Il s’ensuit que, à la date d’expiration du délai de transposition de la directive 2014/104, à savoir le 27 décembre 2016, non seulement le délai de prescription n’était pas expiré, mais il n’avait même pas encore commencé à courir.
Dès lors, selon la CJUE, la situation en cause au principal n’était pas acquise avant l’expiration du délai de transposition de cette directive, de sorte que l’article 10 de ladite directive est applicable ratione temporis.
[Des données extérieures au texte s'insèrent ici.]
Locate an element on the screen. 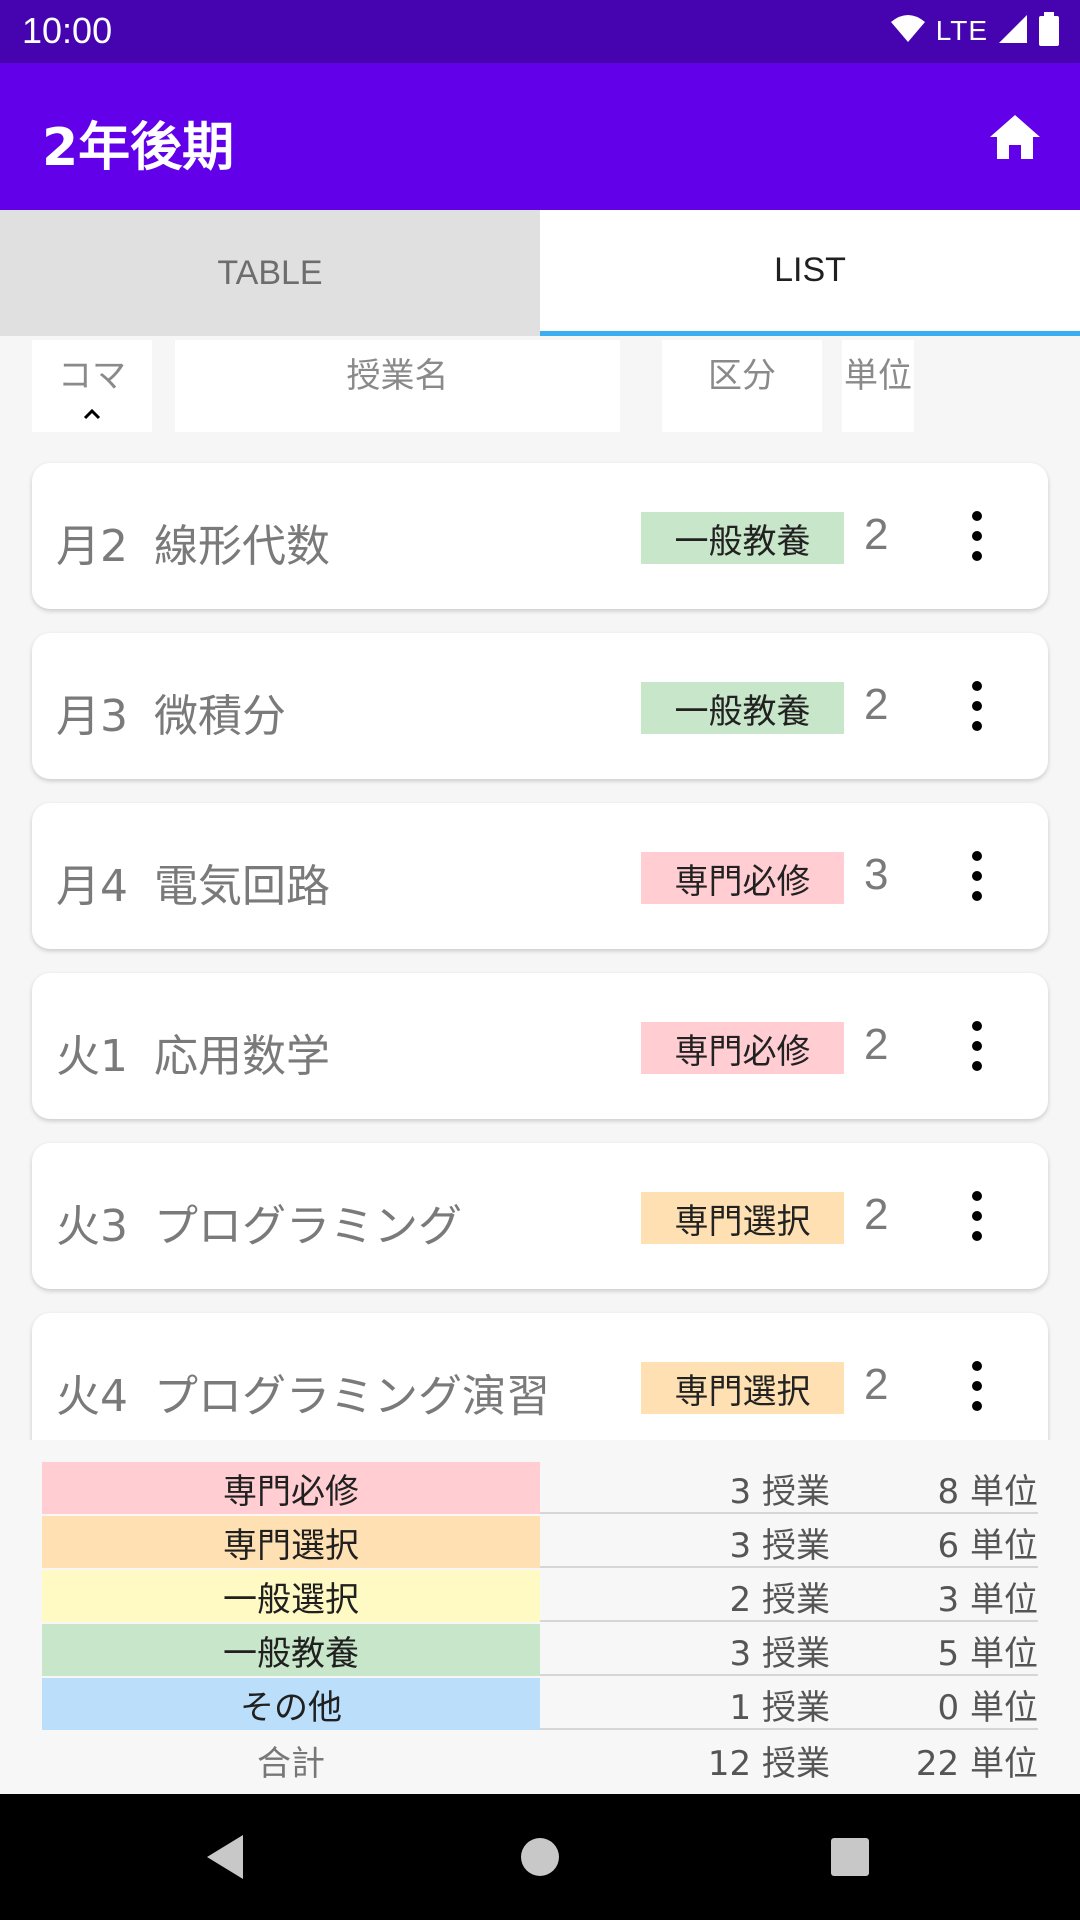 Image resolution: width=1080 pixels, height=1920 pixels. class-name: 応用数学 is located at coordinates (242, 1056).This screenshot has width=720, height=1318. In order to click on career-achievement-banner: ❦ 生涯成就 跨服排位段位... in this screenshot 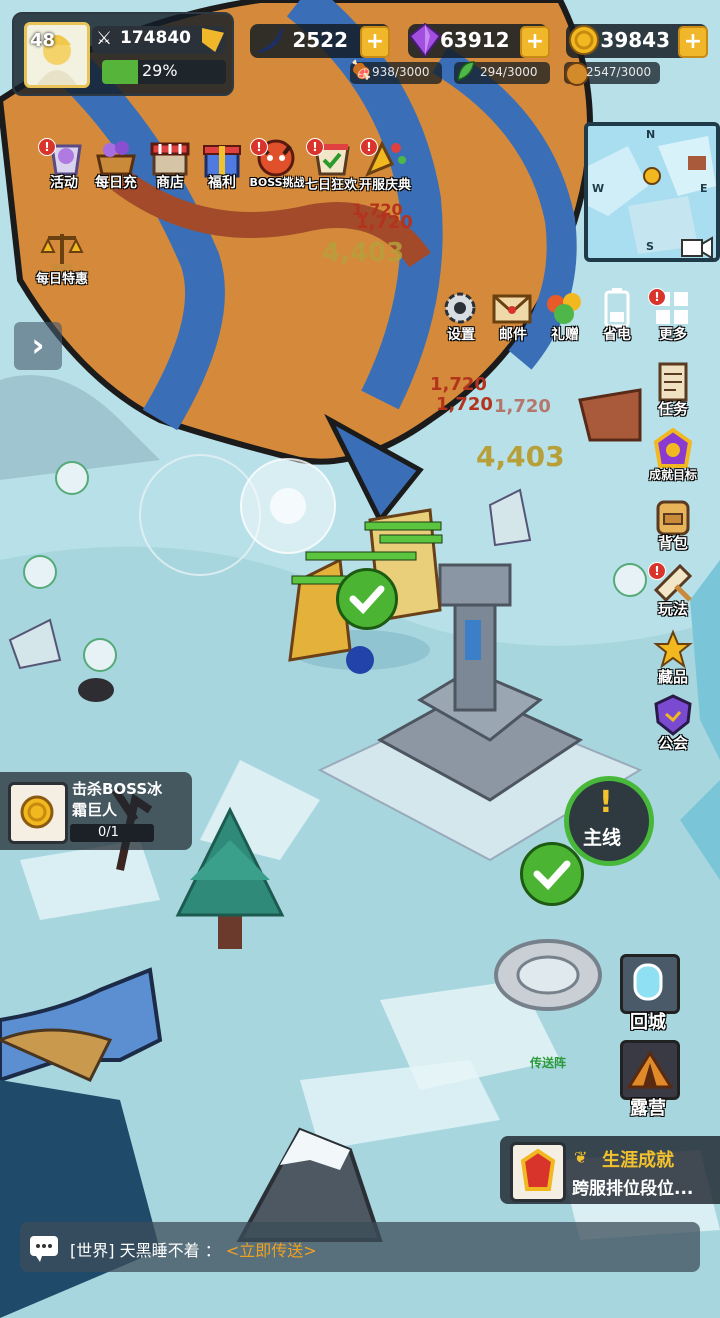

Par conséquent, la CJUE considère que l’article 10 de la directive 2014/104/UE du Parlement européen et du Conseil, du 26 novembre 2014, relative à certaines règles régissant les actions en dommages et intérêts en droit national pour les infractions aux dispositions du droit de la concurrence des États membres et de l’Union européenne, ainsi que l’article 102 TFUE et le principe d’effectivité, doivent être interprétés en ce sens que :
ils s’opposent à une réglementation nationale, telle qu’interprétée par les juridictions nationales compétentes, qui prévoit un délai de prescription de trois ans applicable aux recours en dommages et intérêts pour des infractions continues aux règles du droit de la concurrence de l’Union qui :
- commence à courir, indépendamment et séparément pour chaque dommage partiel résultant d’une telle infraction, à partir du moment auquel la personne lésée a pris connaissance ou peut raisonnablement être considérée comme ayant pris connaissance du fait qu’elle a subi un tel dommage partiel ainsi que de l’identité de la personne qui est tenue à la réparation de celui-ci, sans que la personne lésée ait pris connaissance du fait que le comportement concerné constitue une infraction aux règles de la concurrence et sans que cette infraction ait pris fin, et
- ne peut être ni suspendu ni interrompu au cours de l’enquête de la Commission européenne concernant une telle infraction.
En outre, l’article 10 de la directive 2014/104 s’oppose également à une telle réglementation dans la mesure où celle-ci ne prévoit pas que le délai de prescription soit suspendu, à tout le moins, jusqu’à un an après la date à laquelle la décision constatant cette même infraction est devenue définitive.